Milano ha archiviato le festività con un dato che vale più di molte dichiarazioni: 55 mila visitatori in 41 giorni per il Polittico di Monte San Martino, esposto nella Sala Alessi di Palazzo Marino. Un’affluenza costante che ha riportato al centro dell’attenzione un capolavoro del Quattrocento di Carlo e Vittore Crivelli, raramente visibile fuori dalla sua sede originaria, la chiesa di San Martino Vescovo, nel Comune marchigiano da cui l’opera prende il nome.
La scelta di presentare il polittico nuovamente assemblato ha avuto un ruolo decisivo: un’occasione di lettura completa dell’opera, restituita nella sua unità visiva e narrativa. Un’operazione che ha intercettato un pubblico ampio, composto da visitatori abituali dei musei ma anche da cittadini attratti dalla possibilità di vedere a Milano un’opera difficilmente accessibile altrove.

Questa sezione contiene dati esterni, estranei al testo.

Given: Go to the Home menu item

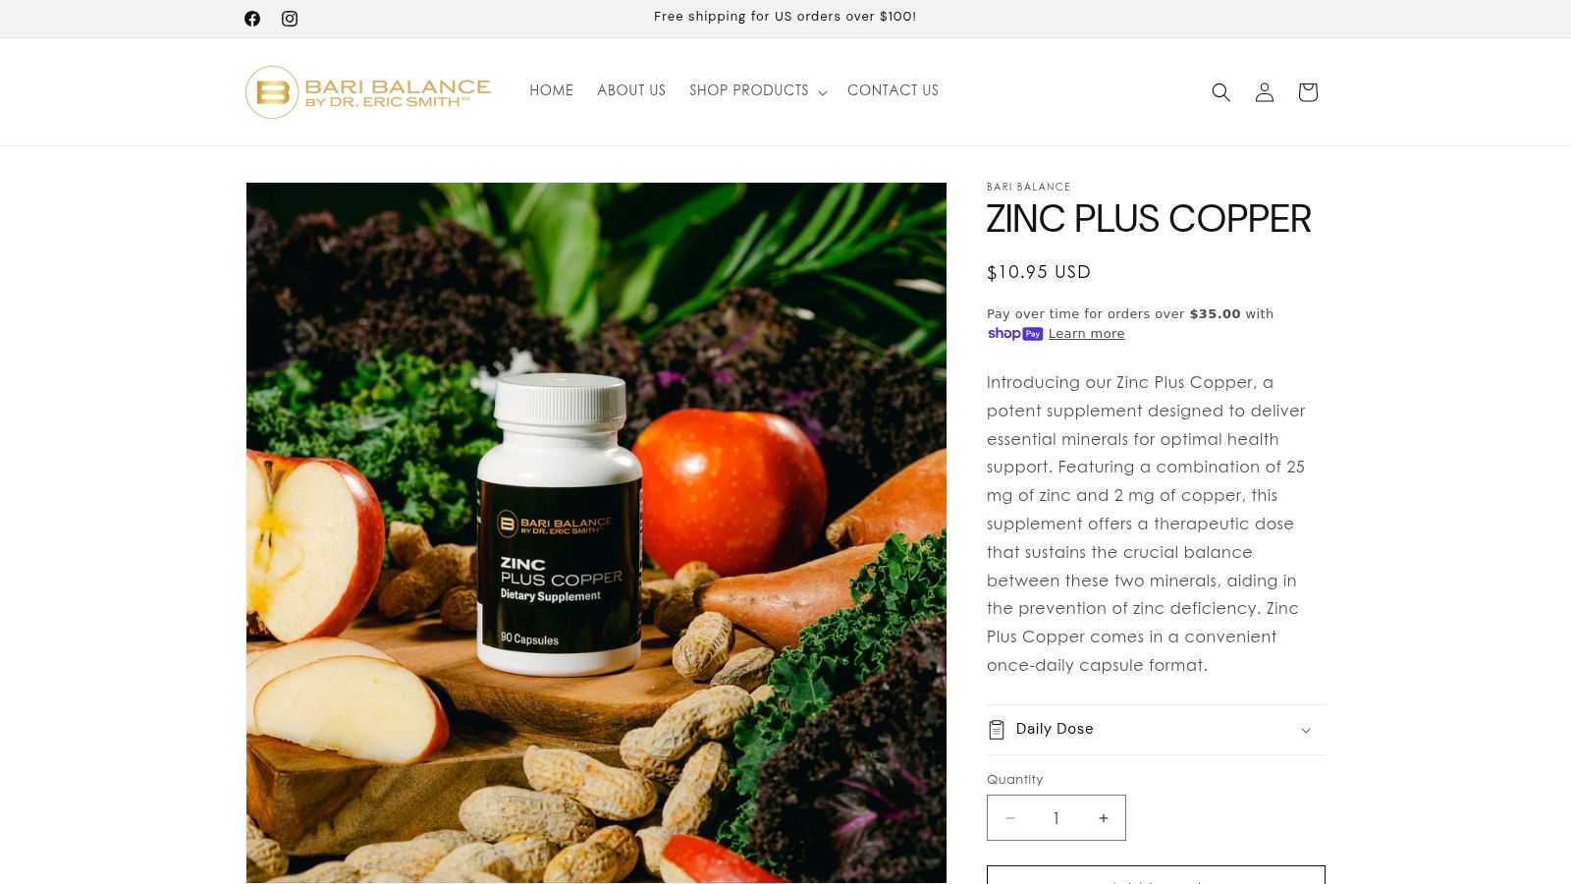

Accanto alla mostra natalizia, la città ha consolidato un secondo asse di offerta culturale, meno centrato sull’evento e più sul territorio. “Natale nei borghi” ha accompagnato oltre 3 mila persone in più di 150 visite guidate gratuite, dal 13 dicembre al 4 gennaio, attraversando 19 siti storico-artistici distribuiti nei nove Municipi. Un programma che ha spostato il baricentro della fruizione culturale dai luoghi simbolo ai quartieri, rendendo visibile un patrimonio diffuso spesso poco conosciuto anche dai residenti.
Il coordinamento tra Comune di Milano, Associazione Antichi Borghi Milanesi e Civita Mostre e Musei ha prodotto un aumento di pubblico di 6 mila visitatori rispetto all’anno precedente. Un risultato che, come ha dichiarato l’assessore alla Cultura Tommaso Sacchi, conferma “la giusta strada per accrescere un’offerta culturale ricca e diversificata”, fondata sulla collaborazione tra istituzioni e sull’accessibilità come criterio guida.

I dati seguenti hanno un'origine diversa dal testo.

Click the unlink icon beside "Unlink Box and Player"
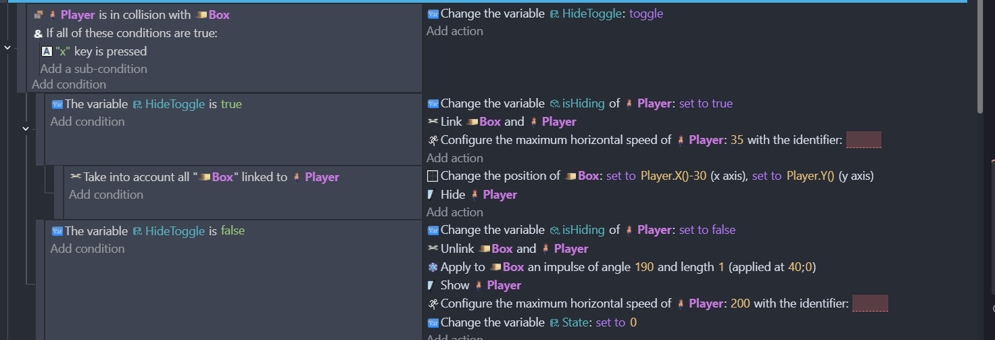 click(x=433, y=249)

Messe insieme, le due esperienze restituiscono l’immagine di una città che utilizza l’arte come strumento di partecipazione. I numeri raccontano il successo di una mostra e di un’iniziativa e, insieme, indicano una domanda culturale capace di attraversare il centro e i municipi, i capolavori celebri e i luoghi meno frequentati. Quando il progetto è chiaro, il pubblico risponde.